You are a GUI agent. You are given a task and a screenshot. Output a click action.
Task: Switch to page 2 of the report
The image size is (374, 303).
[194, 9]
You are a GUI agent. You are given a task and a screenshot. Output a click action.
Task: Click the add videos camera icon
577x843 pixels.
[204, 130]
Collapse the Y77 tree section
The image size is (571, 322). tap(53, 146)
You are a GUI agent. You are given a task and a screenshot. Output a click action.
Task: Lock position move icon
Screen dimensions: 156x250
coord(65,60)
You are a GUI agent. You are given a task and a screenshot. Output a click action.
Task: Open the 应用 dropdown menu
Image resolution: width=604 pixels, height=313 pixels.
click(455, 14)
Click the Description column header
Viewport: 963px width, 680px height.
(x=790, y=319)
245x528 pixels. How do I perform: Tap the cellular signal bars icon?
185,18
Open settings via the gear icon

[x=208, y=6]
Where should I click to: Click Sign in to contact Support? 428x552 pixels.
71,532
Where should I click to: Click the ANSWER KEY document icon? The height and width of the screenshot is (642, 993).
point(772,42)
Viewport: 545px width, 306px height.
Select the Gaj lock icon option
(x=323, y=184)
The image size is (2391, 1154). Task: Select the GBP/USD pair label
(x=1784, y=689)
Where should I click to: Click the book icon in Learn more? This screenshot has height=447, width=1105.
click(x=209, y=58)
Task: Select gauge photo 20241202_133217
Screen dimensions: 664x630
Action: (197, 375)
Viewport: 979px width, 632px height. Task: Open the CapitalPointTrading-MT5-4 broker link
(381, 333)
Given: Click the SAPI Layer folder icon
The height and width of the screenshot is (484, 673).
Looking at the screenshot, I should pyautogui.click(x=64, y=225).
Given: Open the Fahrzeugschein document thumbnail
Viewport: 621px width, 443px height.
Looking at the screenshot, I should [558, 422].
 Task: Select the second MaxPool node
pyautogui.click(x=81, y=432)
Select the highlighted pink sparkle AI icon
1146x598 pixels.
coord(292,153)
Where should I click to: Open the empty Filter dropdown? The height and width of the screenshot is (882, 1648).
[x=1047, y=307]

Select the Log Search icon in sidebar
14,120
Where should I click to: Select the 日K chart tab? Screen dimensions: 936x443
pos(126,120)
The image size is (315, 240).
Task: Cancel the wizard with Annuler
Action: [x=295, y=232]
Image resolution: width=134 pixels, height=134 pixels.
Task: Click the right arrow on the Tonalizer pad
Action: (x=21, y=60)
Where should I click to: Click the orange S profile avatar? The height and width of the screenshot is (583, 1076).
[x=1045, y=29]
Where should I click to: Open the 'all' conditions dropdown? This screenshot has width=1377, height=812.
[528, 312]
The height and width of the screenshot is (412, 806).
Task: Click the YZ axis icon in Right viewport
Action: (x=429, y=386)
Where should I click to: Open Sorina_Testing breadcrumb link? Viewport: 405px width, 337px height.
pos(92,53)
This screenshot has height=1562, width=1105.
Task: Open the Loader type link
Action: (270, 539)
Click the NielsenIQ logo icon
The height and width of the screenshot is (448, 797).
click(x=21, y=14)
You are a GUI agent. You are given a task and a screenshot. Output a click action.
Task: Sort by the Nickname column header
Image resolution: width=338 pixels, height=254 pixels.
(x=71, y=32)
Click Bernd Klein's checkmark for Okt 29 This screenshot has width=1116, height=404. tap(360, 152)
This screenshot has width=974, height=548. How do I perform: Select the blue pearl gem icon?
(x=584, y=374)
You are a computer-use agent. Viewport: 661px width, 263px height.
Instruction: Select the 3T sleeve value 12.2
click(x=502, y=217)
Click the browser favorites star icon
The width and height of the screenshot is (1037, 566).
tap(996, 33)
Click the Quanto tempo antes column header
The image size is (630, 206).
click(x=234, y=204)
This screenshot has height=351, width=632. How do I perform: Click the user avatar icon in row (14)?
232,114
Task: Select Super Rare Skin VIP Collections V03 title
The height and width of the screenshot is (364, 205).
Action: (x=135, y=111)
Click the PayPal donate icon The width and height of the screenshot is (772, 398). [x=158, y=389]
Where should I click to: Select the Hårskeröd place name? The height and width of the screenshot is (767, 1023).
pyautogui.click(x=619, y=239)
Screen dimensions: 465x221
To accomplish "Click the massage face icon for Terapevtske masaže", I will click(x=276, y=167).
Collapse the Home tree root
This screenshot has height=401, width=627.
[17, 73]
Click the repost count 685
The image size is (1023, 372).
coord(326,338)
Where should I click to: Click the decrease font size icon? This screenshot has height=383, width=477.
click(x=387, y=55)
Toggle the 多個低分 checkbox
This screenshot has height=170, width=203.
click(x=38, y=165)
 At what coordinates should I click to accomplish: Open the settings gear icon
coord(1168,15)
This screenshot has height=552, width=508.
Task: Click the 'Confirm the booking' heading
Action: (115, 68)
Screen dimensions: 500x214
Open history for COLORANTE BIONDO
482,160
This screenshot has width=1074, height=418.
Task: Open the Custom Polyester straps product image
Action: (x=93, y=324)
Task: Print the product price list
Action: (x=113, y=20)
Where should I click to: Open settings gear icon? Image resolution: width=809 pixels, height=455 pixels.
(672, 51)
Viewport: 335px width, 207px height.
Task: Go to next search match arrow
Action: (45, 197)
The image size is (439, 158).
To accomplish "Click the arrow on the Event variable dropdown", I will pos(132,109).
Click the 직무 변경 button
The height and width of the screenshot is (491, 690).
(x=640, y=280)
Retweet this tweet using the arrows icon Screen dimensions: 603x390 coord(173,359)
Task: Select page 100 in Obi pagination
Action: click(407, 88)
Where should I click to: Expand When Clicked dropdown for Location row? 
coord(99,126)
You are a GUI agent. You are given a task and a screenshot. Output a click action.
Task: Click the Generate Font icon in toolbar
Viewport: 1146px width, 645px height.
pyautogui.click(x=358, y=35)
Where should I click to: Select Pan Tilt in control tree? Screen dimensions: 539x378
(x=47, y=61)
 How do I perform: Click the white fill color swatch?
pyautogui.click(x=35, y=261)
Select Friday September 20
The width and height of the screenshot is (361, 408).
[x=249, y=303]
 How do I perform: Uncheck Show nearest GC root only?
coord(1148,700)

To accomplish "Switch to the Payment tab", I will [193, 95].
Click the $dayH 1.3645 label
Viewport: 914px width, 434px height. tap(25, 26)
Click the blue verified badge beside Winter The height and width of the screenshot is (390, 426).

* [WORK ORDER] Gather each line in these records that contains the string "Switch".

* [SOLUTION]
Task: Switch to page 2 of the report
To accomplish "Switch to the Payment tab", I will [193, 95].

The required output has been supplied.